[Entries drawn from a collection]
— BEGIN —

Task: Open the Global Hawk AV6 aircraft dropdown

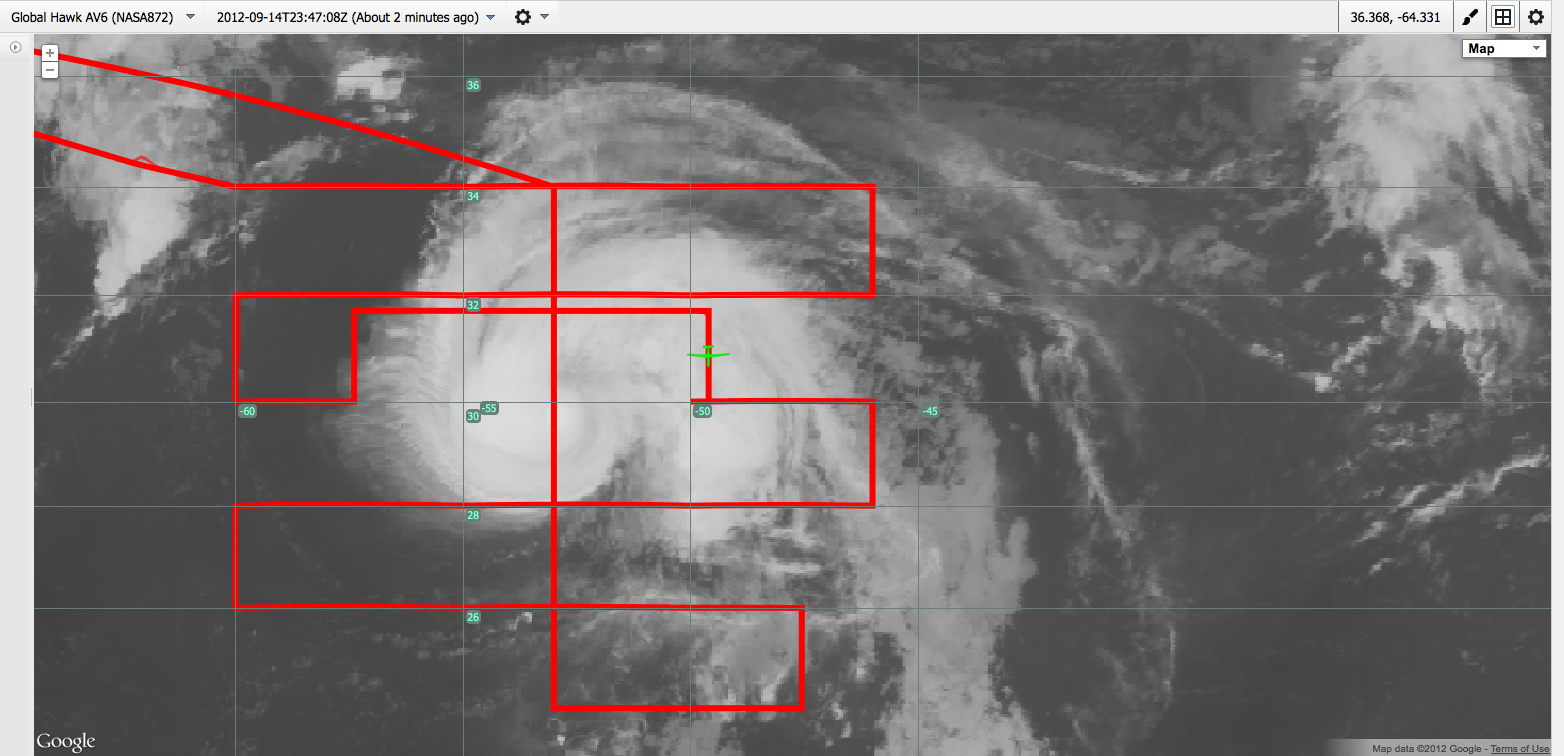Action: coord(102,17)
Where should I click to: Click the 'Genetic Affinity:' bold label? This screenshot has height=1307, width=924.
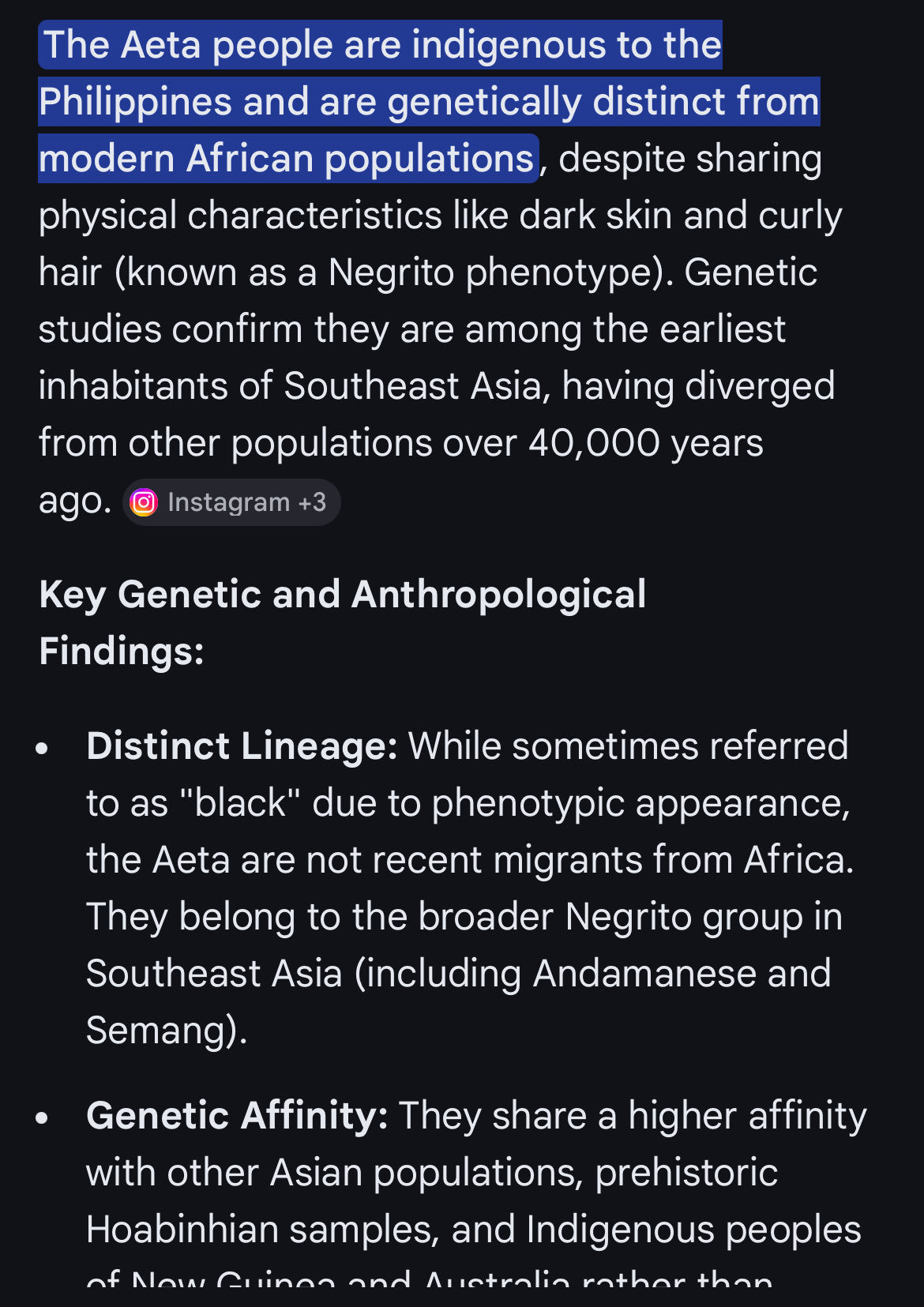pyautogui.click(x=236, y=1116)
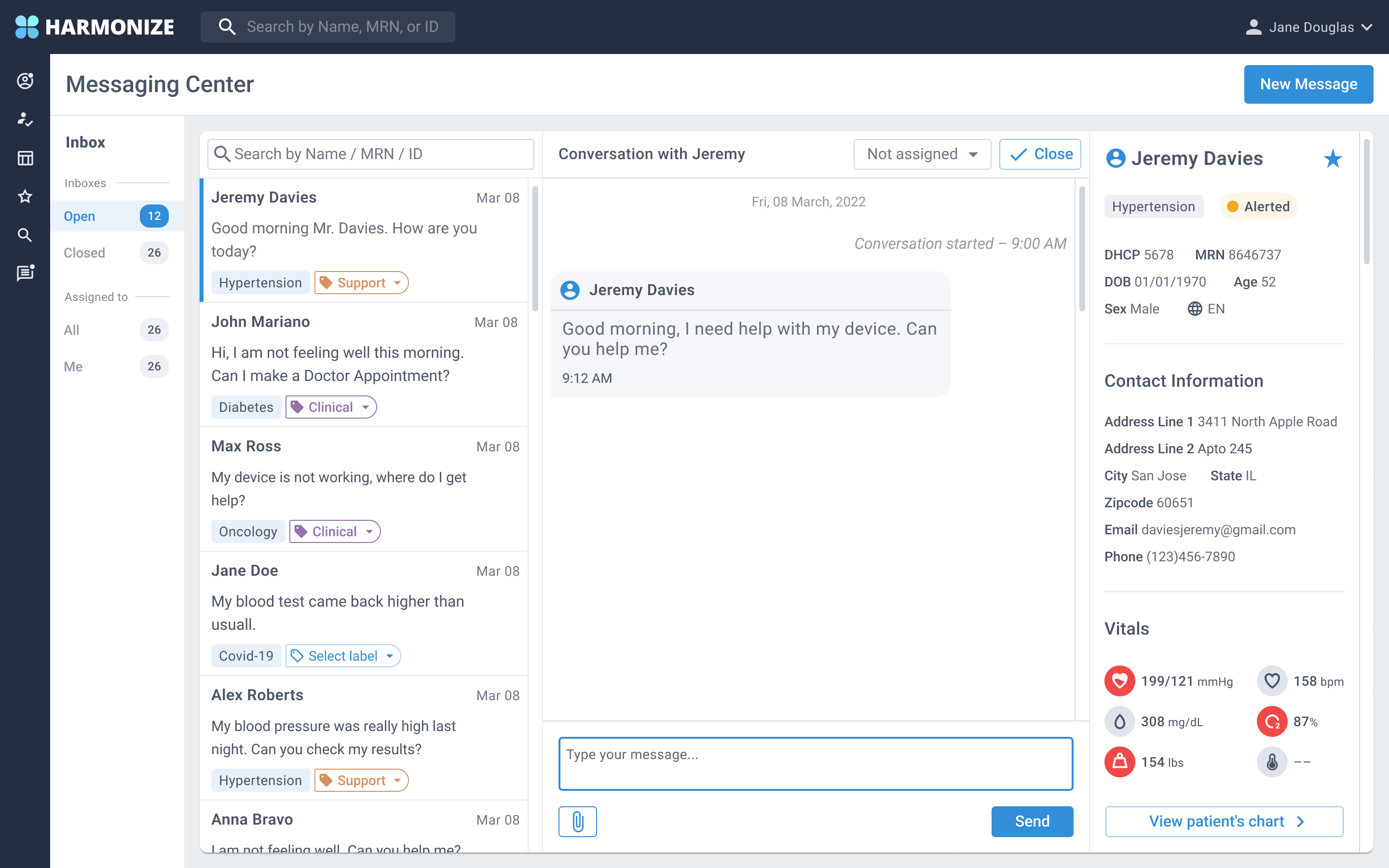Focus the Type your message field
Viewport: 1389px width, 868px height.
pyautogui.click(x=815, y=763)
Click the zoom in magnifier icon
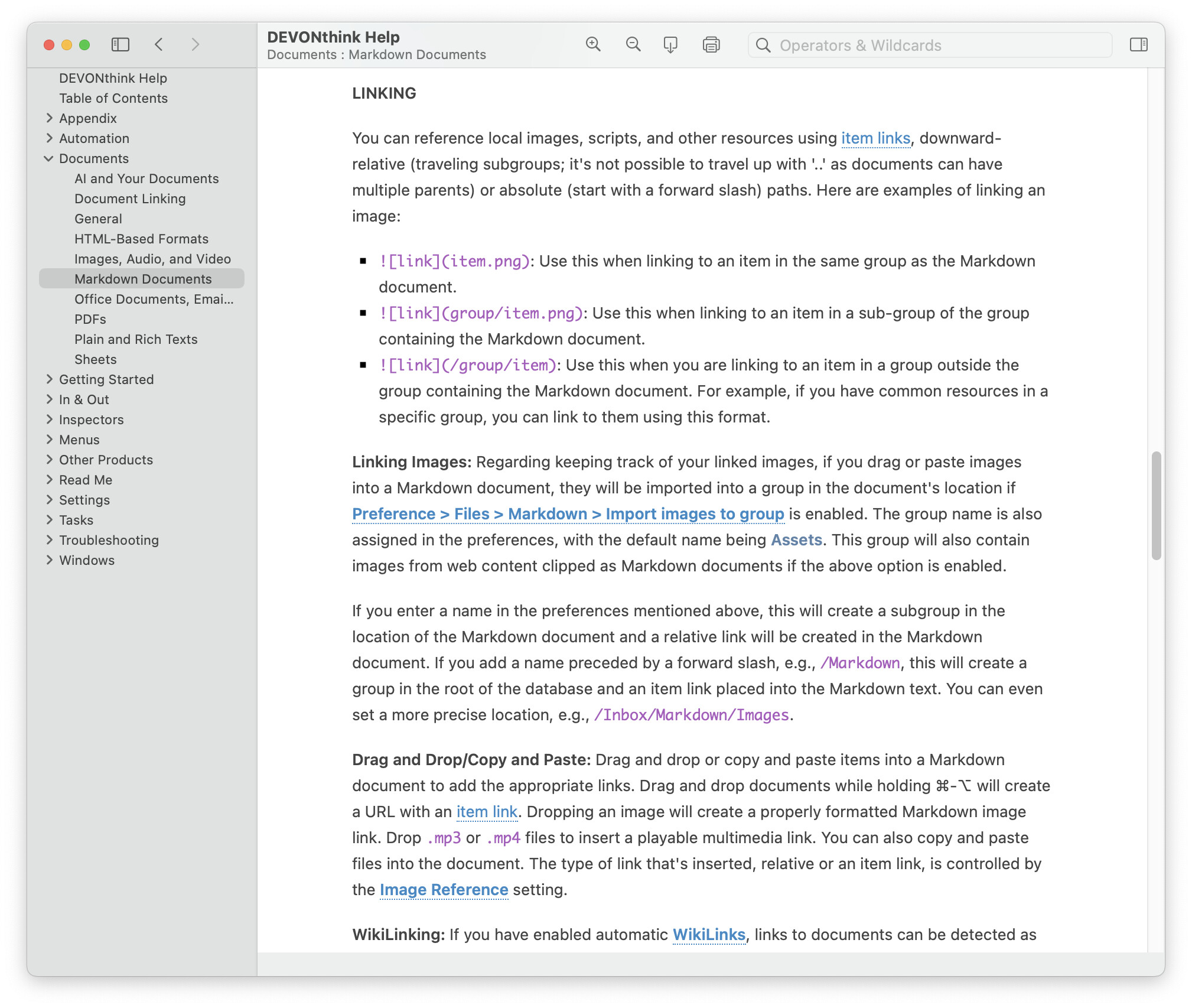1192x1008 pixels. point(593,44)
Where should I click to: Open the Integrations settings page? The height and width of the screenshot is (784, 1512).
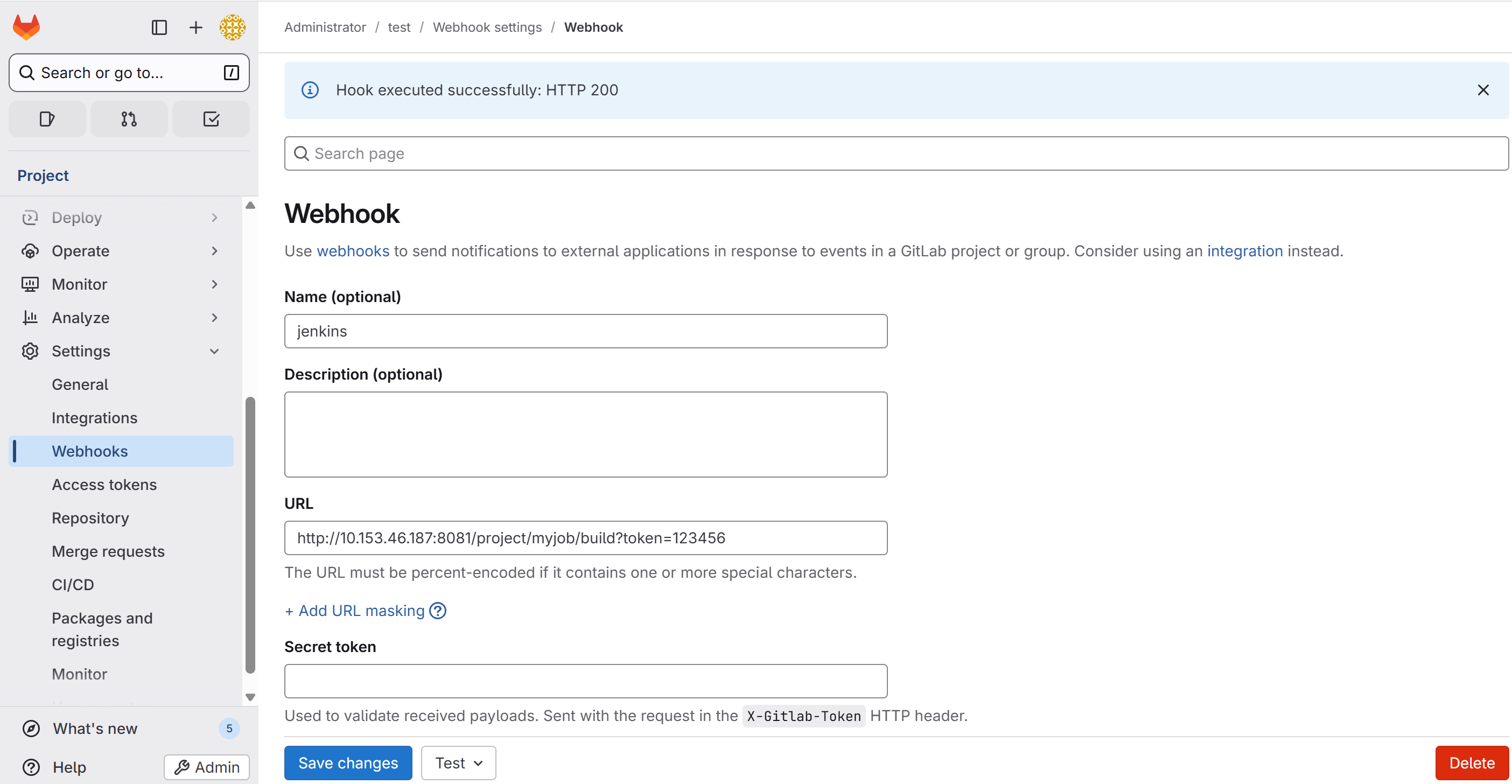[x=95, y=418]
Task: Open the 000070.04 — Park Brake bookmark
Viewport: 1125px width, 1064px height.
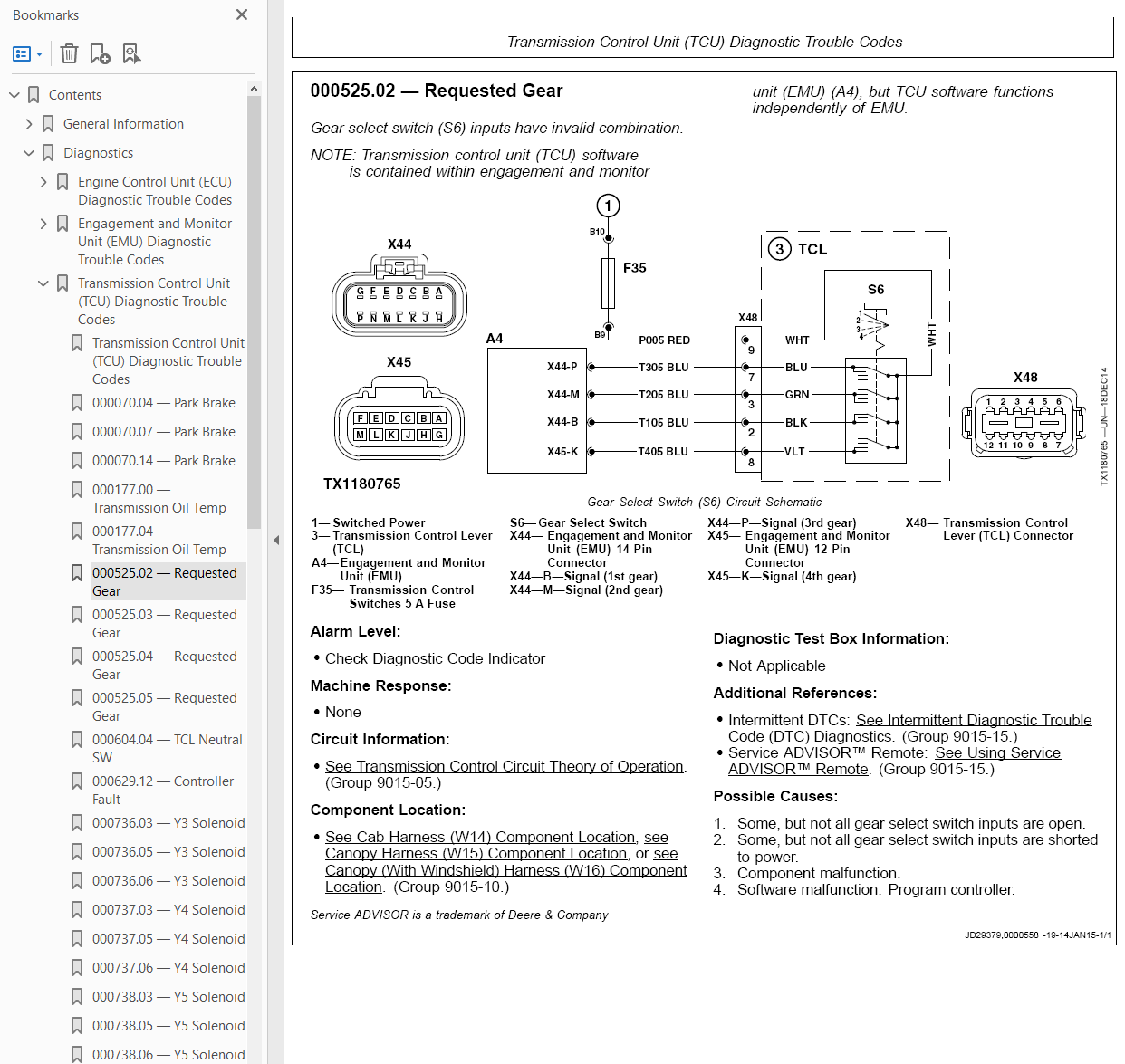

— END —

**Exercise requirements:**
Render every line of the records above as a Markdown table with two columns, "Row" and "Line", numbering the rows in order and omitting blank lines. Leave the pictures out of the table.

**Answer to the exercise:**
| Row | Line |
|---|---|
| 1 | Task: Open the Global Hawk AV6 aircraft dropdown |
| 2 | Action: coord(102,17) |
| 3 | Where should I click to: Click the 'Genetic Affinity:' bold label? This screenshot has height=1307, width=924. |
| 4 | pyautogui.click(x=236, y=1116) |
| 5 | Focus the Type your message field |
| 6 | Viewport: 1389px width, 868px height. |
| 7 | pyautogui.click(x=815, y=763) |
| 8 | Click the zoom in magnifier icon |
| 9 | 1192x1008 pixels. point(593,44) |
| 10 | Where should I click to: Open the Integrations settings page? The height and width of the screenshot is (784, 1512). |
| 11 | [x=95, y=418] |
| 12 | Task: Open the 000070.04 — Park Brake bookmark |
| 13 | Viewport: 1125px width, 1064px height. |